● YOUR ASSIGNMENT
In the entries below, filter for the word "computer" and copy every matching line.

[Records contained in a dataset]
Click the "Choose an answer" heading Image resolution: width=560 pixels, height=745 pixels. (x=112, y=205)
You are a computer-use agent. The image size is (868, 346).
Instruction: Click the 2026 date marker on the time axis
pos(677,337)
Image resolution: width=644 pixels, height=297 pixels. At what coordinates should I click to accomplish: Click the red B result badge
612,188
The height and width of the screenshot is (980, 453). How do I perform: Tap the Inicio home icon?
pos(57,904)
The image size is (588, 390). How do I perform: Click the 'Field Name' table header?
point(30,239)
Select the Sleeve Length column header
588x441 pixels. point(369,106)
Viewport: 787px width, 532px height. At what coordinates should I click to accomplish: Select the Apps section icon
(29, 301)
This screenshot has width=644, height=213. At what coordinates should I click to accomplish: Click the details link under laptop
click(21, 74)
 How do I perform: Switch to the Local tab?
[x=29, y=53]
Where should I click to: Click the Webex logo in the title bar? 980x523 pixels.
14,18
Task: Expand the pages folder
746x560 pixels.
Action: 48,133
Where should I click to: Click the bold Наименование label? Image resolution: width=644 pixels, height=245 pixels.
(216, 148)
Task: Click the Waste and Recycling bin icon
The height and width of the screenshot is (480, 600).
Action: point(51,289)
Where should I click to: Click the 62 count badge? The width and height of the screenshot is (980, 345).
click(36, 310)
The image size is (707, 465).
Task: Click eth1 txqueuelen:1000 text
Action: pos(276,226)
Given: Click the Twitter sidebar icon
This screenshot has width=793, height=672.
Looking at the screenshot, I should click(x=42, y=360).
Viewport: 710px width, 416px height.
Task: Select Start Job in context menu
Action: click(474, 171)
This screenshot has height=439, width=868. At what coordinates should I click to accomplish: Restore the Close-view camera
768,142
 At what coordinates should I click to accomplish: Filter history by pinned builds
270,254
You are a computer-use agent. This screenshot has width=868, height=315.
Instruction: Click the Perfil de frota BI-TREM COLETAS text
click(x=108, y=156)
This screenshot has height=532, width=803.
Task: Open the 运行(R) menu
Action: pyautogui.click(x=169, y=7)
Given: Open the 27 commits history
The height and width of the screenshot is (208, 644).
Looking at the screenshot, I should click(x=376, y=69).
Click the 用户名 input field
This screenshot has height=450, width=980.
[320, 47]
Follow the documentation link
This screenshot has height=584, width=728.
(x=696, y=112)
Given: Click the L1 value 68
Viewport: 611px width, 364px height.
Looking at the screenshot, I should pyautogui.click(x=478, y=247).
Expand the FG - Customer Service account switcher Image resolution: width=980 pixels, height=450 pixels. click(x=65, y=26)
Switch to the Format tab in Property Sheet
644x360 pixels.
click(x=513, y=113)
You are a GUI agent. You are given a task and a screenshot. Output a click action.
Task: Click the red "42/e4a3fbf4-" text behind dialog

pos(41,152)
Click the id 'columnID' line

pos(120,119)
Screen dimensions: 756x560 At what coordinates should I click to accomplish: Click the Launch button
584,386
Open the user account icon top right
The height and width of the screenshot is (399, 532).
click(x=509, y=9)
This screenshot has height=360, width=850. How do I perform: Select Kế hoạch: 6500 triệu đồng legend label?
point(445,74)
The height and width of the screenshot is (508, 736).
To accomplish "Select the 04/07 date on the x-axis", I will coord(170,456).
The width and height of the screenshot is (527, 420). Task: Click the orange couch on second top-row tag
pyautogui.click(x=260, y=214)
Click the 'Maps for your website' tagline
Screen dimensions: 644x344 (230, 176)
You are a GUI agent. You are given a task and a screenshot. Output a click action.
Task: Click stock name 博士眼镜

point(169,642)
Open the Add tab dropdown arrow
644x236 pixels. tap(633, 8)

● EXERCISE RESPONSE
You are a computer-use agent. The image size is (868, 346).
You are a computer-use agent. This screenshot has width=868, height=315.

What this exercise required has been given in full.